# Removing Scratches from Instrument Cluster Plastic



## kes205 (Apr 16, 2009)

Hi All,

I have just noticed that a number of scratches have appeared on the plastic/Perspex cover on the instrument cluster of my EVO Vi. Does anyone know what the best technique for getting rid of them or improving them. I heard of Plastx plastic polish but dont know whether this is suitable. Obviously i cant machine polish them as cant get my DA near them.

Thanks

Kerry


----------



## sirkuk (Mar 5, 2012)

I think one thing to be wary of is removing the anti glare coating if it has one. My Honda's scratches as soon as you look at it so also interested in what products others have used.

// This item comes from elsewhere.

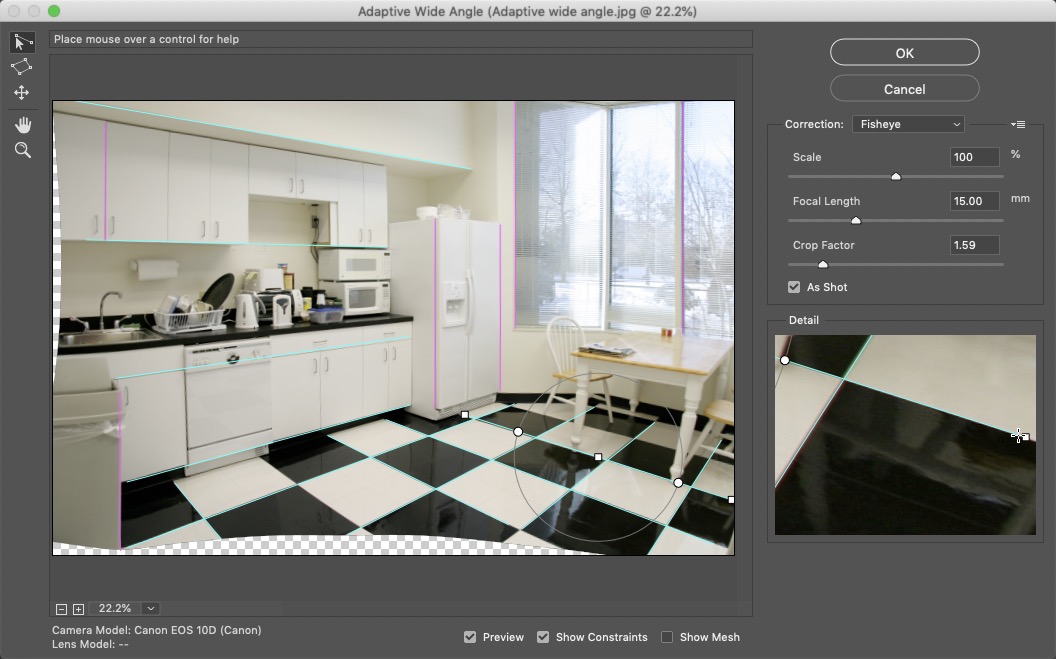Click OK to apply correction
Viewport: 1056px width, 659px height.
pos(904,53)
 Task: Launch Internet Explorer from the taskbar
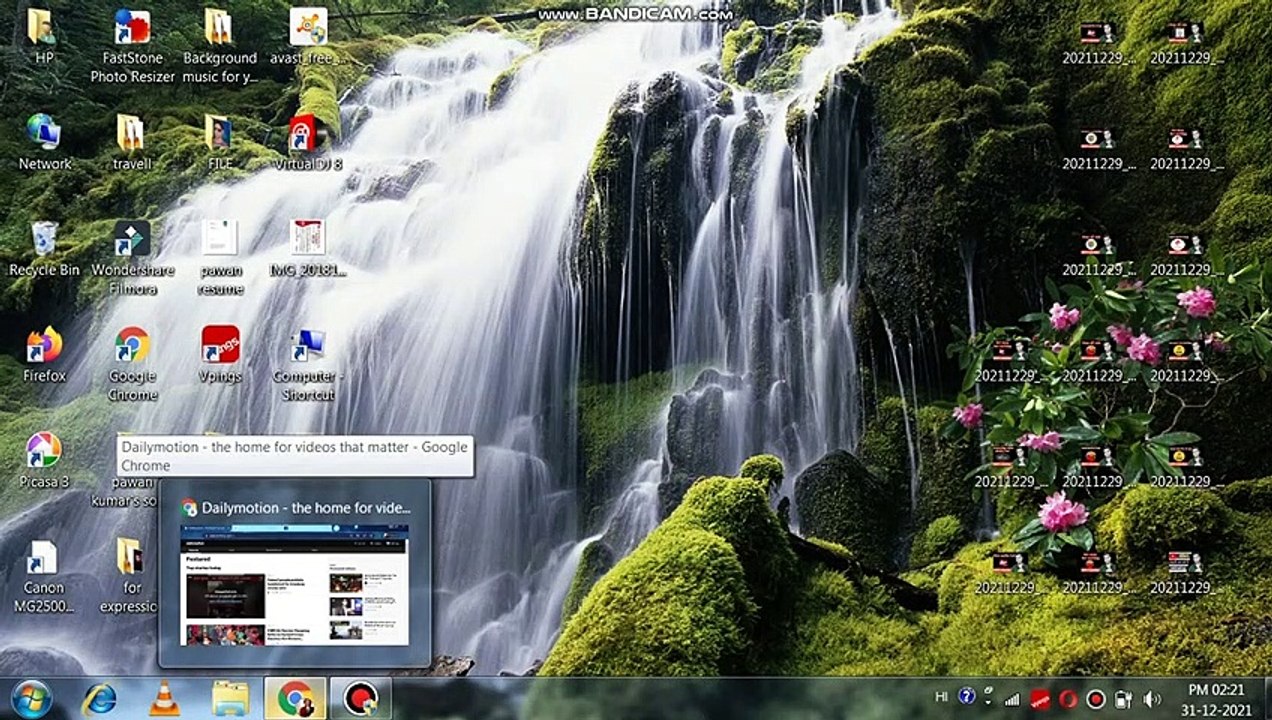point(99,699)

Sent from my GT-I9000 using Tapatalk


----------



## P200MSD (Jan 5, 2009)

This stuff is awesome as we use it on military aircraft at work. It's a diminishing abrasive too.

http://www.ebay.co.uk/itm/GREYGATE-...K_Collectables_Vintage_RL&hash=item19c80d7bd9


----------



## Sander (Apr 1, 2011)

You could also try hiding the scratches.
Autobalm, for example, has incredible filling properties.


----------



## -Simon- (Oct 29, 2010)

P200MSD said:


> This stuff is awesome as we use it on military aircraft at work. It's a diminishing abrasive too.
> 
> http://www.ebay.co.uk/itm/GREYGATE-...K_Collectables_Vintage_RL&hash=item19c80d7bd9


Also interested in this got a nasty scratch on the Accords instruments cover, how is it used, how much damage can it tackle???

Thanks

Simon


----------



## Tips (Mar 27, 2011)

Any combo of the following products & Q-tips will get rid of the scratched anti-glare coating on instrument dials and sat nav screens.

Megs Plast-X
Megs Scratch-X
Autosol Metal Polish
Whitening Toothpaste
IPA wipedowns
Hope that helps.


----------



## RedUntilDead (Feb 10, 2009)

xerapol plastic polish, forget the rest:thumb:
This stuff is the business, comes with a a bit of wet n dry for the deeper marks too. I had an annoying scratch in front of the speedo(could feel the depth with my nail) which I mananaged to smooth out.
Scratchx is sh**e
Toothpaste works (a bit any way)
The only place I find it though is on that orrible auction site.


----------



## kes205 (Apr 16, 2009)

Thanks for all your suggestions. In the end after some research I actually used some silvo polish. It's the stuff that comes on some wadding in a tin. A few people suggested it and I already had some so thought I would try it. It worked like a dream after two passes the scratches and cloudy look had gone. I can now see my dials and it took two mins. Awesome


----------



## distracted (Oct 30, 2010)

I used Plast-X on the instrument bezel of my brother's new (used Civic) car recently and was fairly disappointed with the results. Toothpaste actually worked better which was fairly surprising.


----------



## P200MSD (Jan 5, 2009)

-Simon- said:


> Also interested in this got a nasty scratch on the Accords instruments cover, how is it used, how much damage can it tackle???
> 
> Thanks
> 
> Simon


If you persevere, it can deal with severe hazing. I do rate it. Just put a little on the end of a MF and work in, much the same way as you would use scratchX or plastX i guess. HTH.


----------